Task requirements: Reproduce word for word the part of the social entrepreneurship text below that opens with the words "Help your business" and closes with "the social entrepreneur.".

Help your business by developing the mindset of being a social entrepreneur.
There are many worthy causes out there, but, no company — no matter how large and profitable — can help them all. Focusing on giving back is only part of the formula for creating a successful business model. The business of giving back is the aim of a new type of businessperson called the social entrepreneur.
These individuals are experiencing space and time in a digital arena experienced through a monitor or screen. They are the children of technology, and the daughters and sons of the boom. It is impossible to compare technology from different eras, so how would such an influence attempt to affect the social culture and its rewired consumer nature?
These young adults, known as the Millennials, are a new species of consumer. According to a study by Cone Communications and Echo Research, 82 percent of shoppers consider corporate social responsibility when deciding what products or services to buy and where to shop. In addition to this fact, more consumers are toting around a very curious app called Buycott.
This free app allows consumers to scan product barcodes while grocery shopping. The app then lists whether or not that product funds and conflicts with any causes the consumer may be against. What consumers were previously unaware of in reference to certain products can now be revealed. By avoiding certain products, the consumer is consciously making purchases from businesses that do not conflict with that consumer’s personal ethics and morals. Simply, it’s a very effective way for sellers and buyers alike to weigh their personal scales of business ethics and humane justice against personal monetary transactions.

Exercise data:
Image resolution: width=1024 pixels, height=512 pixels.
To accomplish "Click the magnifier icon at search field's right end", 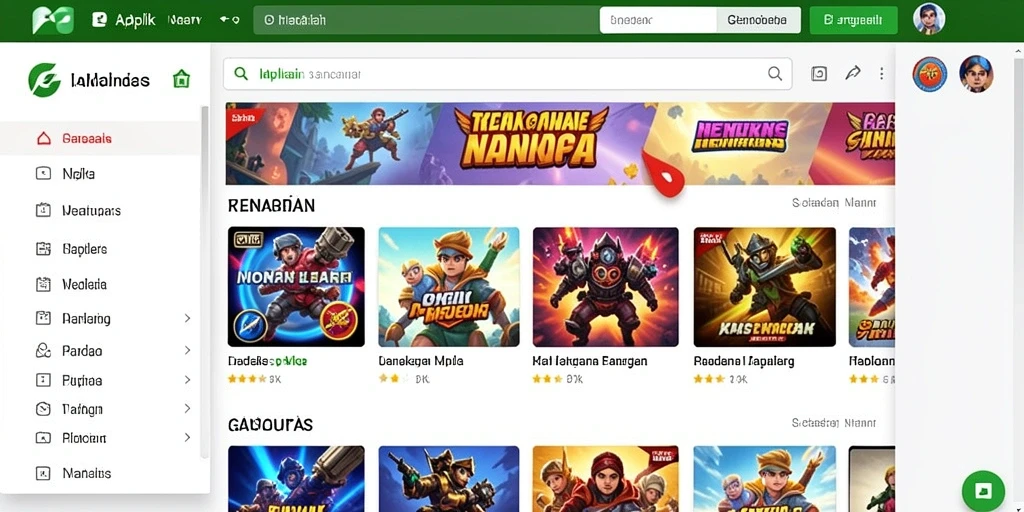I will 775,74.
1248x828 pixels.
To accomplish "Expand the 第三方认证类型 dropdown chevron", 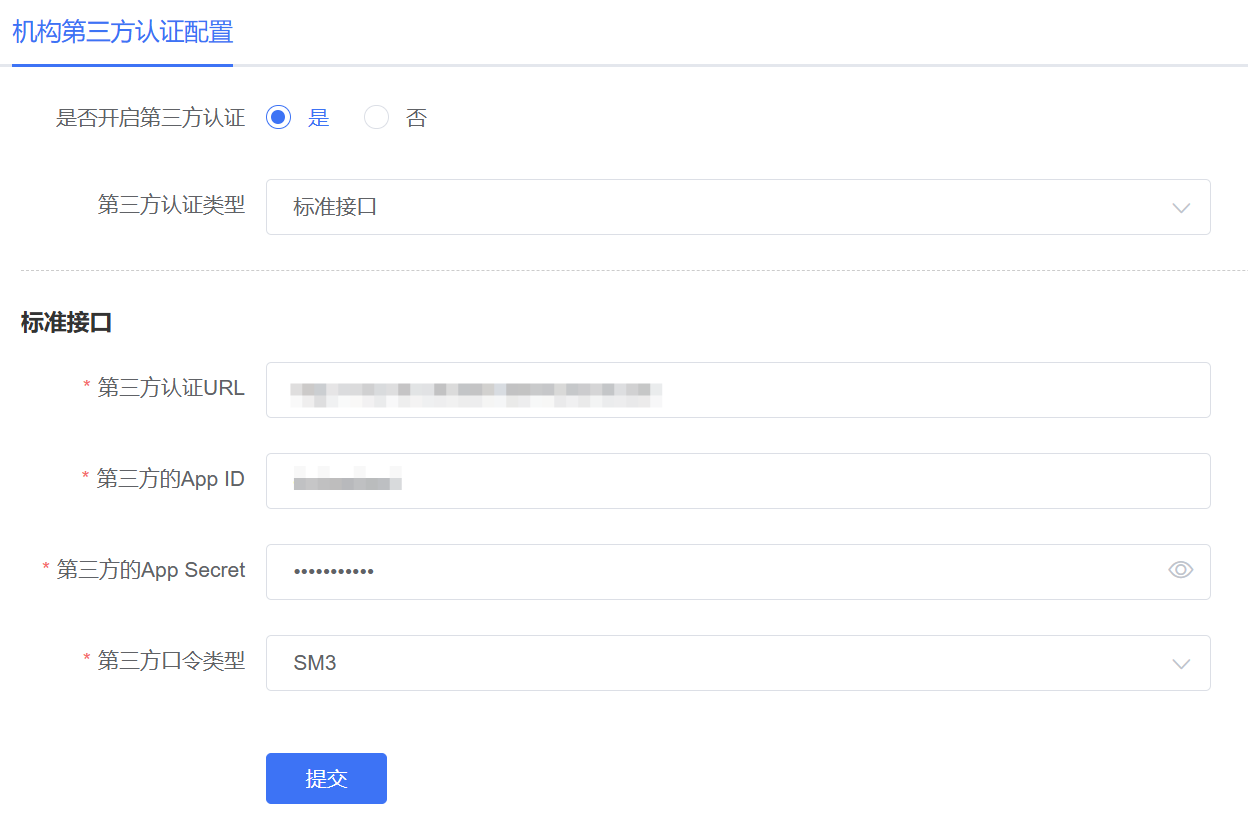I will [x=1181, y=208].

---

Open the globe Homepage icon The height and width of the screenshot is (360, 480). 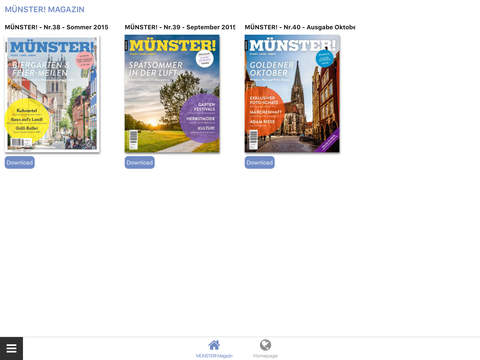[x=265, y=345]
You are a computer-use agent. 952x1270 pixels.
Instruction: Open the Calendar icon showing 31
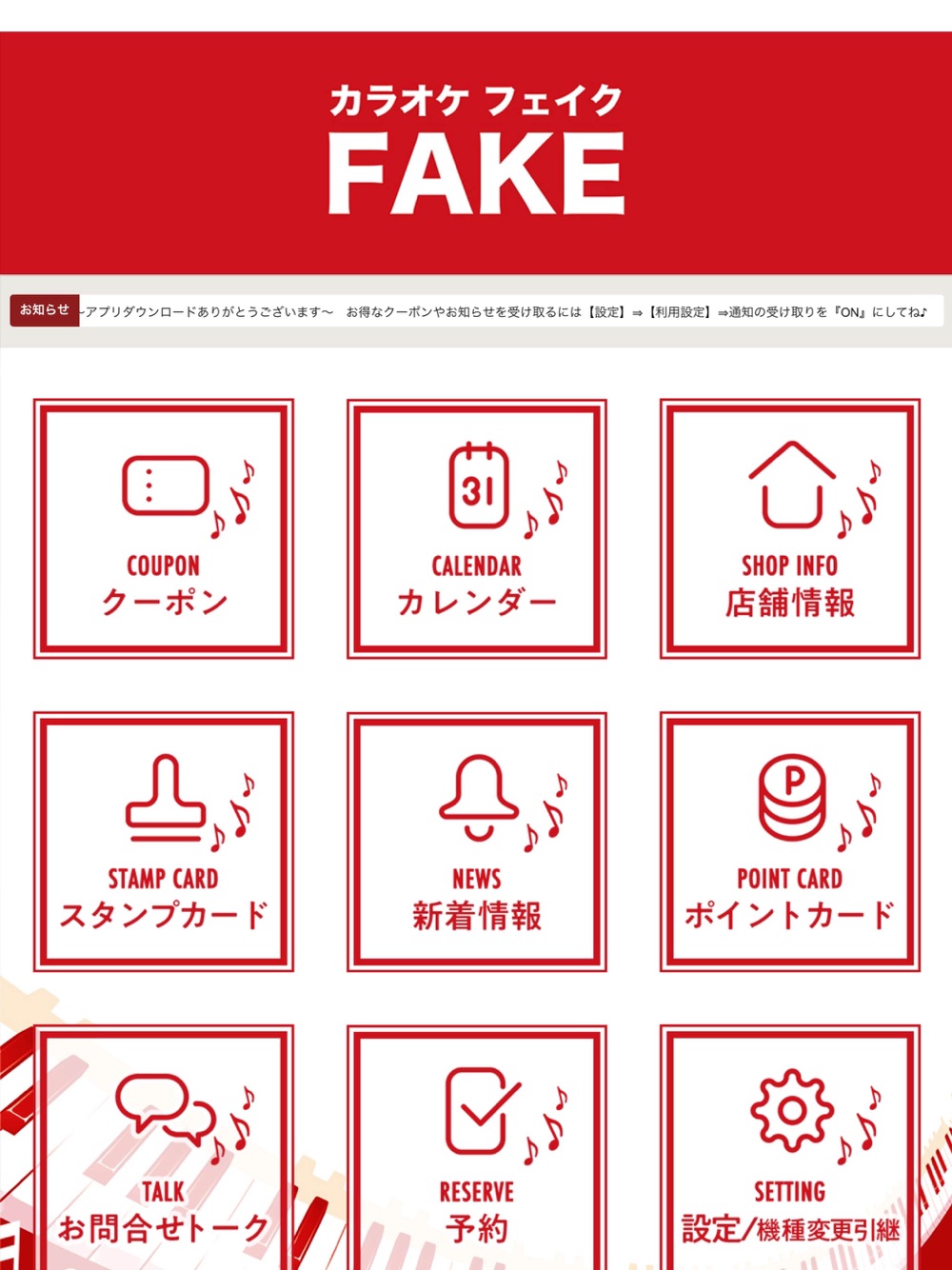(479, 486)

Answer area:
Help your business by developing the mindset of being a social entrepreneur.
There are many worthy causes out there, but, no company — no matter how large and profitable — can help them all. Focusing on giving back is only part of the formula for creating a successful business model. The business of giving back is the aim of a new type of businessperson called the social entrepreneur.